Clutching the journals to her chest, she left the workshop, stepping out of the warm, colorful past and back into the cold, dangerous present. The alley was dark now, the setting sun casting long shadows. Her path to her car was blocked.
A gleaming black Mercedes was parked at the end of the alley, its headlights cutting through the gloom. Leaning against it, arms crossed, was Basil Al-Qadir. The charming smile he wore in the hospital was gone, replaced by a look of cold disapproval.
“I was beginning to worry,” he said, his voice smooth but devoid of warmth. “This is not a suitable place for a woman of your position. For my future wife.”
The possessiveness in his tone was a physical thing, wrapping around her like a chain. “I am not your wife, Basil.”
He pushed off the car and took a step towards her, closing the distance between them. “A formality. Your father and I have an understanding. And our understanding is that you will be… managed more closely from now on. He was right to be concerned. Your little outburst at the hospital, and now sneaking off to a place like this? It’s unseemly.”
“My movements are my own concern,” she said, her grip tightening on the journals.
“Not anymore,” he replied, his voice dropping to a low, chilling murmur. He was so close now she could smell his expensive cologne, a cloying, synthetic scent that sought to smother the natural spices of the old city. “You are an asset, Layla. A very valuable one. And assets must be protected. From others, and from themselves. You will learn to accept that.”
He reached for her arm.
“I would advise against that.”
The voice came from the mouth of the alley. It was sharp, incisive, and utterly unexpected. Both Layla and Basil turned.
Dr. Zayd Al-Jamil stood there, silhouetted against the streetlights. He was no longer in scrubs, but in a tailored dark suit, looking every bit the scion of a rival dynasty. His expression was one of cool, detached curiosity, as if he were observing a particularly interesting complication during a procedure.
Basil bristled, his authority challenged. “Al-Jamil. This is a private family matter. It has nothing to do with you.”
“On the contrary,” Zayd said, taking a slow, deliberate step into the alley. His eyes flickered to the journals in Layla’s arms, then back to her face. He noted the tension in her jaw, the defiant fire in her eyes. “Dr. Al-Fahim seems distressed. As her father’s consulting physician, I have a professional interest in her well-being. Stress can be very detrimental.”
He was using his medical authority as a weapon, a shield on her behalf, and it was as brilliant as it was baffling.

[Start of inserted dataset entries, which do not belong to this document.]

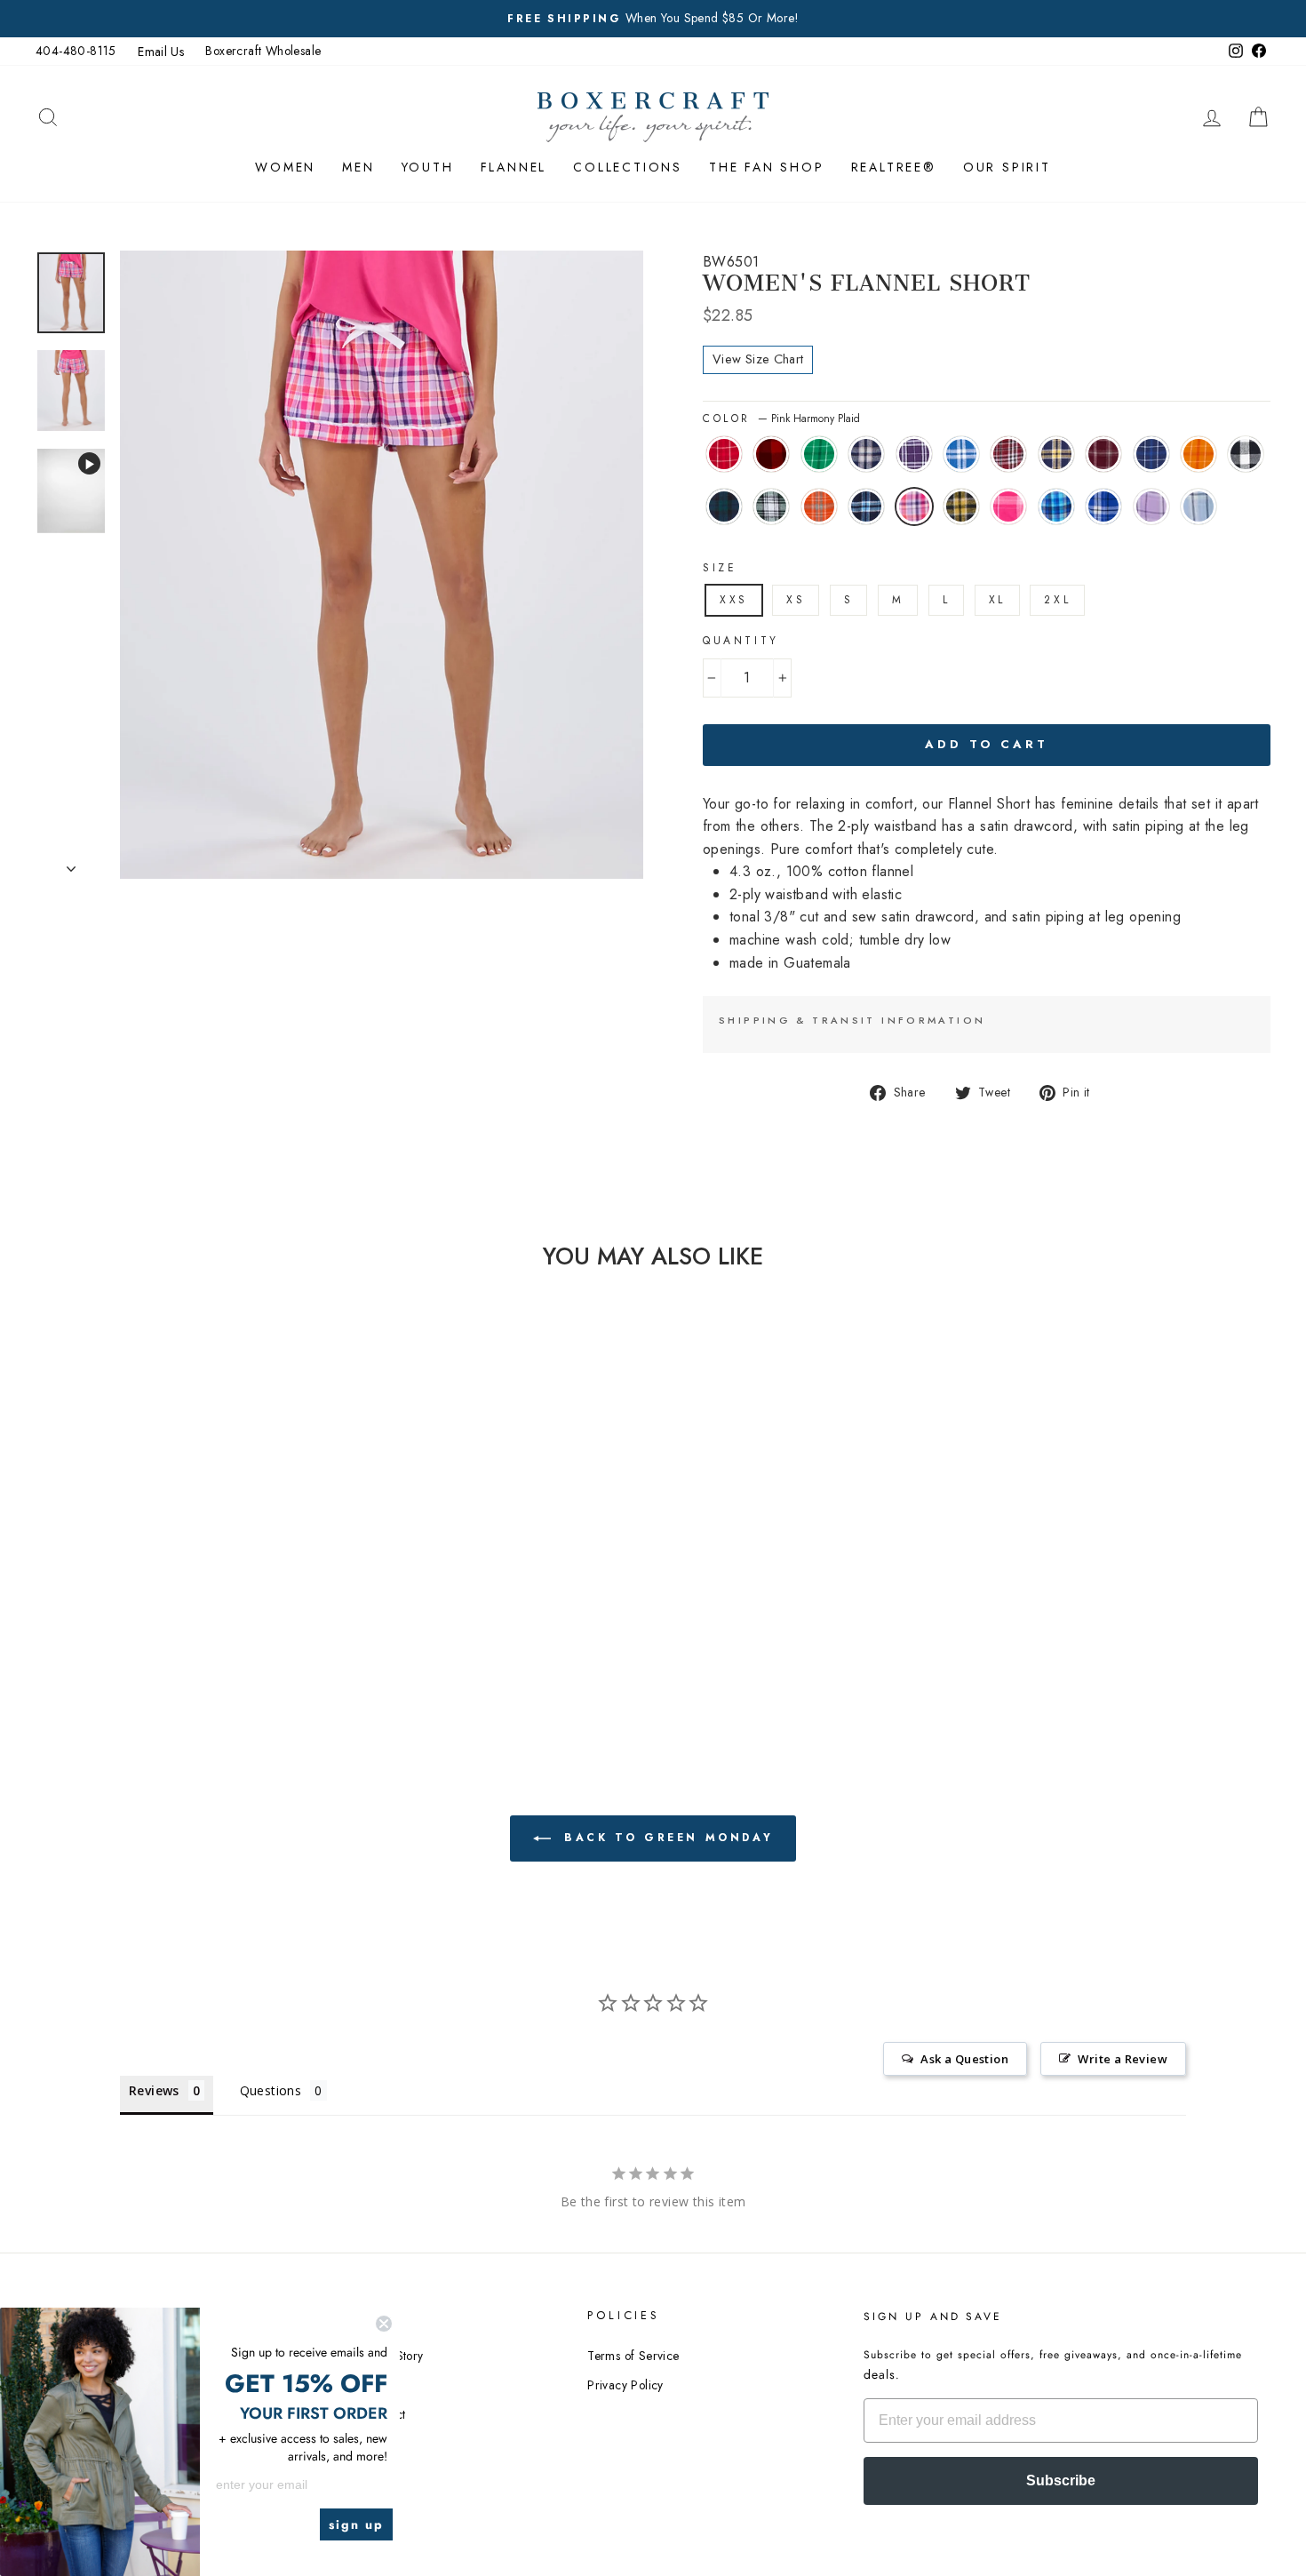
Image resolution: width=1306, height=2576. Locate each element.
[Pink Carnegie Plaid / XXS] (139, 1630)
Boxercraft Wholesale (263, 51)
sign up (356, 2524)
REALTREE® (893, 167)
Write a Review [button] (1122, 2059)
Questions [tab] (271, 2090)
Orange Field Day (1198, 454)
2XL (1057, 600)
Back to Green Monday (666, 1837)
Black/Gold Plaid (961, 506)
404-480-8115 (76, 51)
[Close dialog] (384, 2324)
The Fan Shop (766, 167)
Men (358, 167)
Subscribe (1060, 2480)
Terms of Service (633, 2356)
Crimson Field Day (724, 454)
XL (997, 600)
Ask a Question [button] (964, 2059)
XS (795, 600)
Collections (627, 167)
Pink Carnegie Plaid (1008, 506)
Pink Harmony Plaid (914, 506)
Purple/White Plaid (914, 454)
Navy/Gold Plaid (1056, 454)
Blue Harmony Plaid (1056, 506)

“This is absurd,” Basil snarled, taking a half-step back, clearly unwilling to cause a public scene with the heir to the Al-Jamil fortune.
“Is it?” Zayd’s lips curved into a slight, mocking smile. “I think trying to physically intimidate the city’s top cardiothoracic surgeon in a dark alley is what’s absurd. Not a good look for the Al-Qadir brand.” He paused, his gaze locking with Basil’s. “Now, if you’ll excuse us, I was just offering the doctor a ride. The city can be so unsafe at night.”
Defeated and furious, Basil shot Layla a look that was a clear promise of future retribution. He turned on his heel, got into his car, and sped away with a squeal of tires, leaving a cloud of exhaust and simmering tension in his wake.
Silence descended on the alley. Layla stood, her heart still racing, clutching her grandmother’s legacy. She turned to face her rescuer, her rival. The man who had, hours ago, been her adversary, had just intervened in a way that made no sense.
“Why?” she asked, the single word encompassing a dozen questions. Why help her? What did he want?
Zayd looked from the departing taillights of Basil’s car to the leather-bound journals she held like a shield. A flicker of something—curiosity, calculation, perhaps even a hint of respect—passed through his sharp eyes.
“Let’s just say,” he said, his voice returning to its usual infuriatingly cool tone, “that I have always found the Al-Qadirs to be exceptionally distasteful. And besides…” He met her gaze, a new, intriguing light in his. “A puzzle has been presented. I find I’m interested in the solution.”